Let’s take content types – over 20 of these listed. No matter that one of those content types is “other”, or that “book”, “book chapter”, and “book or book chapter” comprise three of those types. There is also “article” and “journal article”. It doesn’t look as though there is much rigour when adding new content to the repository.

Well, if it’s difficult to locate content by type, surely there must be some useful keywords? There are no fewer than 65,335 keywords, on the day I looked at the repository – there may well be more by now. This vast number of keywords, around one third of the total number of objects in the collection, is surprising – after all, keywords are supposed to be a concise set of terms that saves you the need to look through all the items individually.

Why so many keywords?   The majority of the keywords have only one occurrence, and seem to have been author-generated, which means that whatever the author added as a keyword has been used. So keywords include “F. Clooney” (rather than just the surname “Clooney”), “fabrication”, indexed separately to “Fabrication”. In other words, this indexed has not been normalized in any way. Moreover the alphabetization used to show the keywords as almost unusable. All terms in italic are placed before terms in roman, so Xenopus appears before Aachen.

Still, nobody uses indexes these days. What about simply linking one content object to another? That will give a good link.

Sadly, it seems this is not the case. Germaine Greer’s doctoral thesis, to take an example, is entitled The ethic of love and marriage in Shakespeare’s early comedies, and has links to five other documents. One of them is “political theologies in late colonial Buganda”, and another is the Apollo Annual Report 2008-2009. I can’t see any reason why these two documents should be related to a thesis on early Shakespearean comedy.

Is there anything that can be recommended? Well, good marks for the repository indicating there are insufficient records in that subject, in cases where the number of related records is so few that the system cannot make a good-quality recommendation:

But if the system is able to decide this, why does it link seemingly unrelated content as shown above?

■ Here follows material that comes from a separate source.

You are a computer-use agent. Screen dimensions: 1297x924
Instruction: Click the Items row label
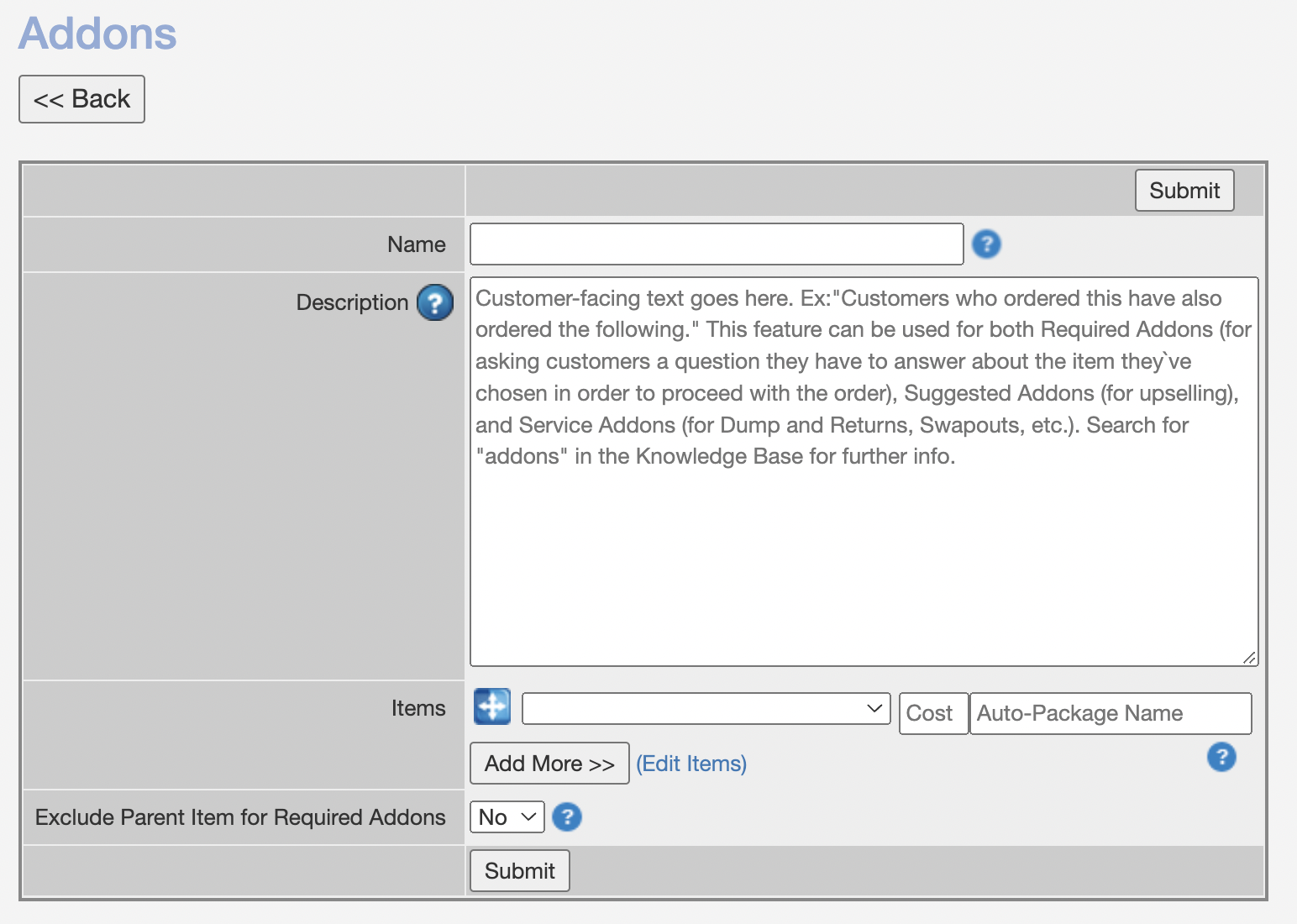coord(417,708)
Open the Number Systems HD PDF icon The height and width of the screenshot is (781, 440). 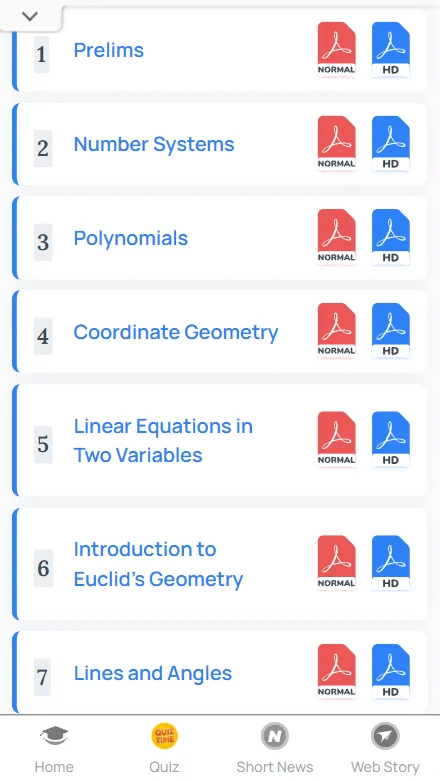(391, 143)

My recommendation would be to use an AI-based tool to reduce many of the above problems. It would index all the content consistently, and so remove the need for authors to tag their own content – the resulting hotchpotch is all too visible here. It’s a great example of well-meant individual actions resulting in collective confusion. Or perhaps the real reason is that the repository doesn’t really exist to find anything – it it there to fulfil the requirement that academic content generated by members of the university should be available (which doesn’t mean findable).